§ **REQUIRED ACTION**: When a line in the material contains the word "will", copy it.

§ **INPUT RECORDS**:
□ □ □ □

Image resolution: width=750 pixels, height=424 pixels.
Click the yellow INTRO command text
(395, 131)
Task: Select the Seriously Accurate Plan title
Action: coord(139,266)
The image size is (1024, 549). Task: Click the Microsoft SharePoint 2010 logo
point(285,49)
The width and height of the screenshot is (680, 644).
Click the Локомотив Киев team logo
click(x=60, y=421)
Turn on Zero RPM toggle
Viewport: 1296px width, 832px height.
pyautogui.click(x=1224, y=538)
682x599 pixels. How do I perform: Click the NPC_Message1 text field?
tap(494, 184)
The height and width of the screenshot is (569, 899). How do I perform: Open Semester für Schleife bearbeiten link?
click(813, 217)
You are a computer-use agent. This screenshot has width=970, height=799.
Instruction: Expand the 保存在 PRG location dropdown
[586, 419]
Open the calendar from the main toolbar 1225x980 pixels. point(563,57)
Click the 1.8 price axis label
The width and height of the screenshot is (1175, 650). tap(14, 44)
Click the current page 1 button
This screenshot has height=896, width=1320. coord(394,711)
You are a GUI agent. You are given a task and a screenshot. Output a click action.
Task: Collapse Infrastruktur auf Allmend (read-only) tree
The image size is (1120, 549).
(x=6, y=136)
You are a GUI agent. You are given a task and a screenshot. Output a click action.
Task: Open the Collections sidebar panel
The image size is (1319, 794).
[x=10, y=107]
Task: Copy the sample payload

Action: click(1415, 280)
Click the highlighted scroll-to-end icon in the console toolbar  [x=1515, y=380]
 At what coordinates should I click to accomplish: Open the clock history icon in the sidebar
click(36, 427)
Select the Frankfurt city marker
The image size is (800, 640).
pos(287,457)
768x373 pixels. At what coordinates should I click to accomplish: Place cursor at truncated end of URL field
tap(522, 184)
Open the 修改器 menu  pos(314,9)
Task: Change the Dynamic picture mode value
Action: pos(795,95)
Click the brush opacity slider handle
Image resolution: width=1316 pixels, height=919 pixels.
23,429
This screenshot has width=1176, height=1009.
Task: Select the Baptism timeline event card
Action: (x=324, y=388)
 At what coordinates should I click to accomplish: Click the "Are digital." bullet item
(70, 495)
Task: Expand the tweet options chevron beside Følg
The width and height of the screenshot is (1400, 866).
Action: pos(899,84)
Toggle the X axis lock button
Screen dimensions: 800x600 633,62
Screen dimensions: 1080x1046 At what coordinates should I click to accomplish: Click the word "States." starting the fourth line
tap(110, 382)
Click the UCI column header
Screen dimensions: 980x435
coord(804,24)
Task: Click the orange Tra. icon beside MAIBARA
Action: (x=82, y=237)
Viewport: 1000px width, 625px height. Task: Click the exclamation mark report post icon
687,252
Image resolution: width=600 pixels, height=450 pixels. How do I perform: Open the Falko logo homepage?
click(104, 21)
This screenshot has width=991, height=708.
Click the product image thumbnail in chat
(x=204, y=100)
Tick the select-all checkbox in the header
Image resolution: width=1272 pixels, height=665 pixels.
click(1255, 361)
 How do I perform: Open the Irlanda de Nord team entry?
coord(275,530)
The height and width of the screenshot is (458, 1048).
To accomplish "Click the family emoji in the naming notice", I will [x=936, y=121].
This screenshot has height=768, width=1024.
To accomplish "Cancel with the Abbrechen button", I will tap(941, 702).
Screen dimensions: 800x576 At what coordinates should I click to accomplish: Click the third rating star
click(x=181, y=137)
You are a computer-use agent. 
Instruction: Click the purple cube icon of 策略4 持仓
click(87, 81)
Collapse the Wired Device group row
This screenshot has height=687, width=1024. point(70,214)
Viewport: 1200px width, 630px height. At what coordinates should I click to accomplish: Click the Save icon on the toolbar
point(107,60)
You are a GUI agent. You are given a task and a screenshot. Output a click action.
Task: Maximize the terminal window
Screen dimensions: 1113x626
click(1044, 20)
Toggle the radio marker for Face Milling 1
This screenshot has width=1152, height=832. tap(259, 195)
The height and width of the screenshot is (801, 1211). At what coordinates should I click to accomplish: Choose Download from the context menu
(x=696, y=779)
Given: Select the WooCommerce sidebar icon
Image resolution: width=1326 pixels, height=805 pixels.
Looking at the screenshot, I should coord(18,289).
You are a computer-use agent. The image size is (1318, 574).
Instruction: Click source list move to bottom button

□ □ □ □

§ **OUTPUT BELOW**:
To accomplish "Click the family emoji in the naming notice", I will [x=936, y=121].
To accomplish "Cancel with the Abbrechen button", I will tap(941, 702).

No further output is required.